Omalizumab (Xolair) is now available for NHS patients as an add-on treatment for severe, persistent allergic asthma in adults, adolescents and children, says NICE.

This follows additional analyses and the submission of a patient access scheme (PAS) by the manufacturer Novartis to the Department of Health which makes the treatment more cost effective.

In previous draft recommendations in November 2012, NICE was unable to recommend the treatment.

Omalizumab, which is administered by injection every two or four weeks, works by blocking IgE antibodies from attaching to allergens.
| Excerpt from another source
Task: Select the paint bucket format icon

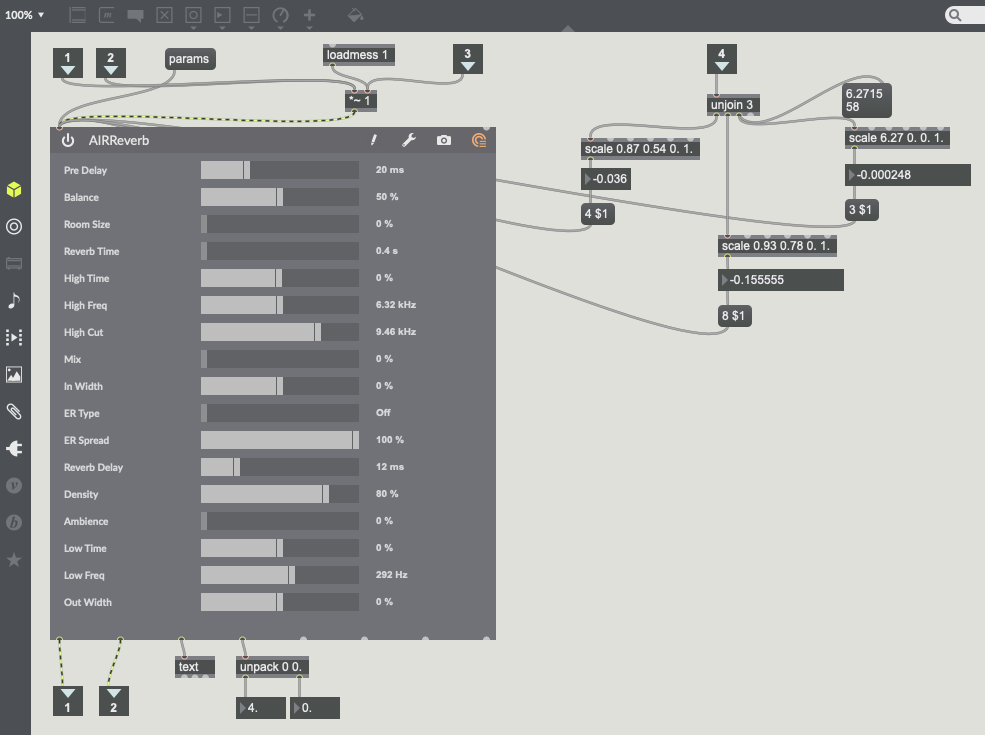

When IgE attaches to an allergen, it sets off a process that eventually leads to an allergic reaction.

The treatment is recommended by NICE as an option for treating severe, persistent confirmed allergic immunoglobulin E (IgE)-mediated asthma in people aged 6 years and older as an add-on to optimised standard therapy for those people who need continuous or frequent treatment with oral corticosteroids, only if the manufacturer makes omalizumab available with the agreed patient access scheme.

Omalizumab has a UK marketing authorisation as an add-on therapy to standard care to improve control of asthma in adults and adolescents, 12 years and over, and children aged 6 to 11 years-old with severe persistent allergic asthma.

It is currently only offered to those whose asthma remains poorly controlled despite receiving optimised standard therapy. Standard therapies for asthma include high-dose inhaled corticosteroids, long-acting beta-2 agonists and, where appropriate, oral corticosteroids.

Professor Carole Longson, Health Technology Evaluation Centre Director at NICE said: NICE is pleased to recommend omalizumab, with the agreed patient access scheme submitted by the manufacturer, as an effective add-on therapy for adults, adolescents and children with severe, persistent allergic asthma, which can have a significant effect on a person's life.”

Asthma UK has described omalizumab (Xolair) as the only treatment that works for some people with severe asthma and that its benefits can be life changing. The charity says that many people have seen significant benefits of taking Xolair, including the Olympic Team GB swimmer Jo Jackson.